Iran’s National Development Fund is meant to be reserved for disasters and can only be tapped under the orders of Supreme Leader Ayatollah Ali Khamenei. In April, Khamenei permitted access to $1 billion from the fund to tackle the coronavirus pandemic. Months later, however, the country’s health minister complained that only a small slice had reached the underbudgeted medical system.

The compensation allocated for flight victims has been added as an item to the fund’s payment list for the next Iranian fiscal year, meaning that the payment will not reach the victims’ families before March 21 at the earliest.

The government’s decision to use the national fund has drawn the ire of some who argue that the IRGC, as the sole force behind the plane crash and as a financial empire unto itself, should loosen its own purse strings to pay for the destruction it caused. Among those critics is Hamed Esmaeilion, a Canada-based Iranian novelist who has sought to bring to account those who brought about the deaths of the plane’s passengers, who included his wife and 9-year-old daughter.

Esmaeilion, who is also the spokesman for the families of the victims, slammed the Islamic Republic for deciding to “pick from Iranian people’s pockets … to compensate for IRGC crimes and its shooting at children.” Nearly 20 children were among the victims.  

The Ukraine plane tragedy was a closure of sorts to an extremely tense episode between Iran and the United States.
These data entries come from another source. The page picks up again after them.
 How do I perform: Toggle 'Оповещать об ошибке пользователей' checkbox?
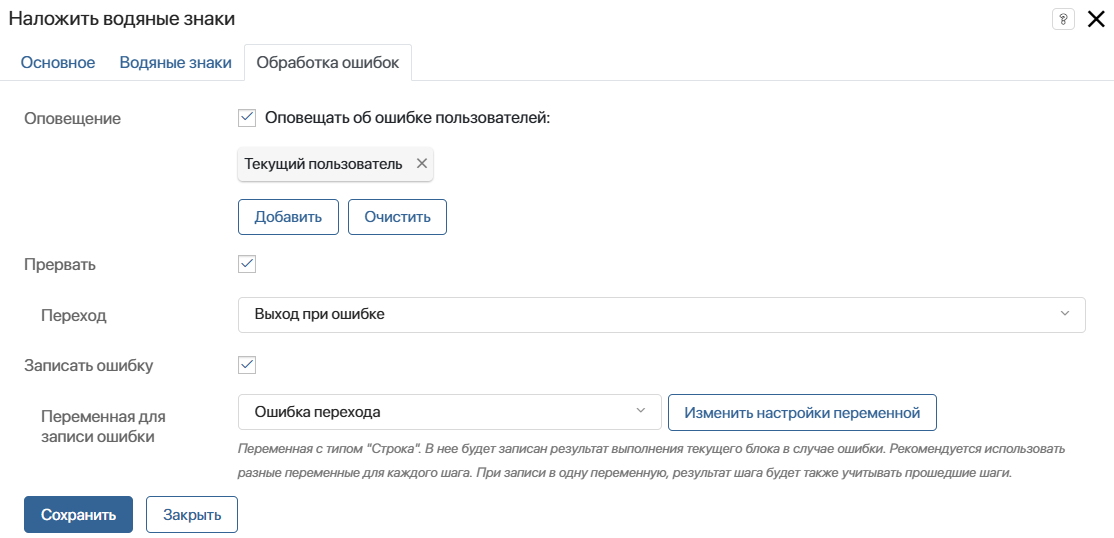pos(247,118)
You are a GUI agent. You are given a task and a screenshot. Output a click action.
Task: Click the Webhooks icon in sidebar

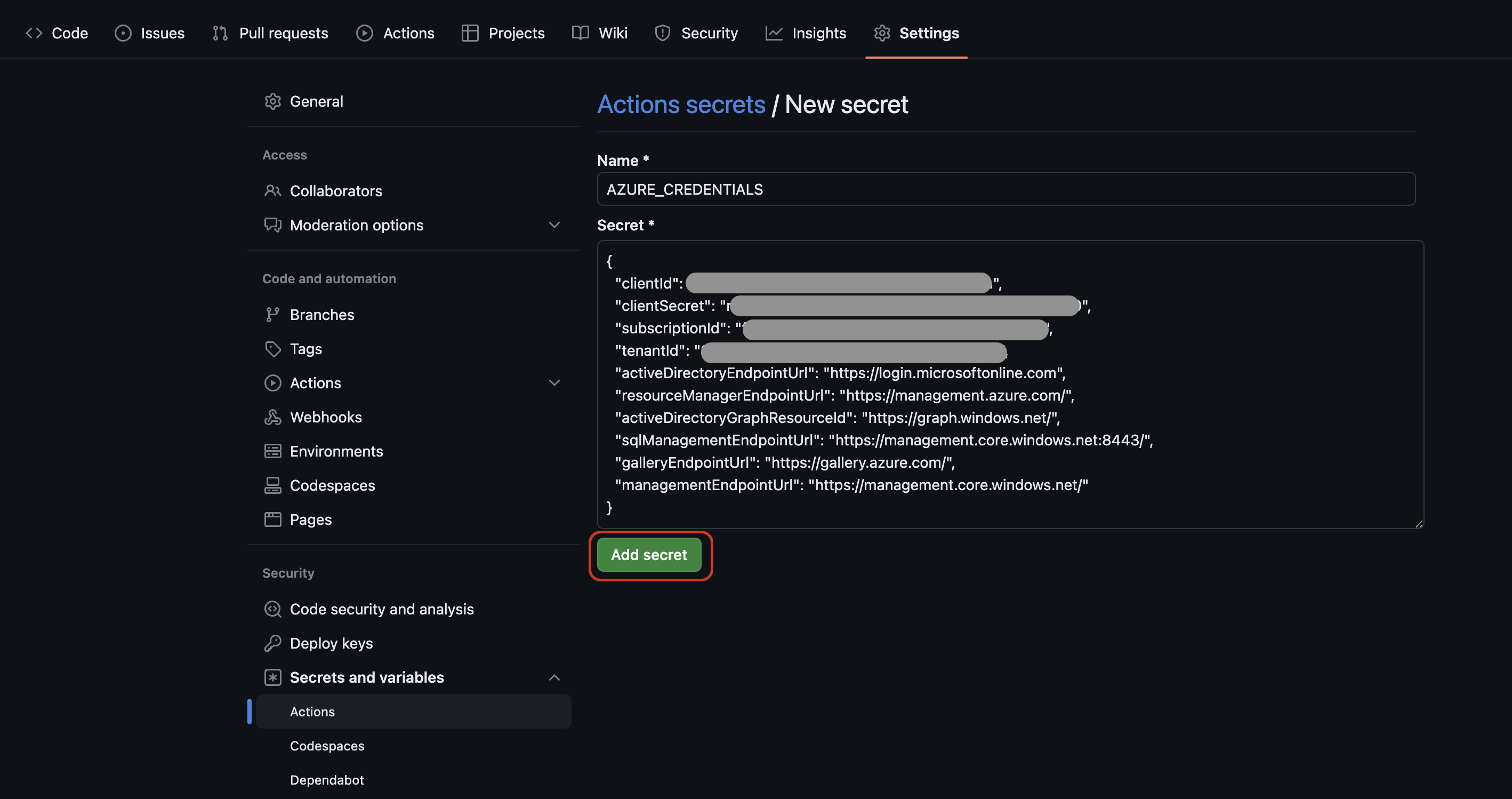click(272, 417)
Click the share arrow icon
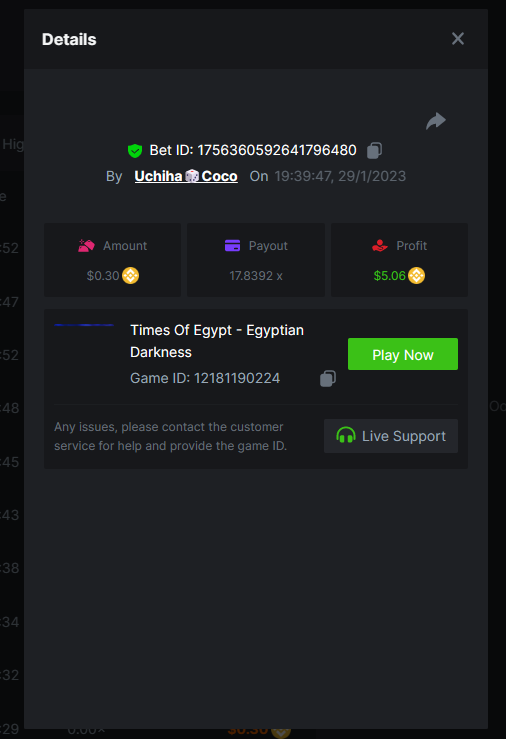The width and height of the screenshot is (506, 739). point(436,121)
It began with the US killing of top Iranian military commander Qasem Soleimani outside Baghdad International Airport. The death triggered retaliation from the IRGC, which targeted Ain al-Asad airbase run by US forces in Iraq. The missile attack, which Iran described as a “harsh revenge” against the United States, left no American dead, although many US troops did suffer traumatic brain injuries.  Iranian forces said that in anticipating US reciprocation for the air base attack, they mistook the Ukrainian plane for an invading American cruise missile.

The same amount of money — 200 million euros ($238 million) — that has been allocated for the plane crash compensation was released last year from the same fund to pay for the IRGC’s revenge project.

“They attacked Ain al-Asad for the ‘harsh revenge’ but they only demolished a few warehouses,” wrote Iranian activist Hosein Razzagh. “On the same night … they killed passengers [because] they take their harsh revenge on their own people, either with missiles or by stealing from the public fund.”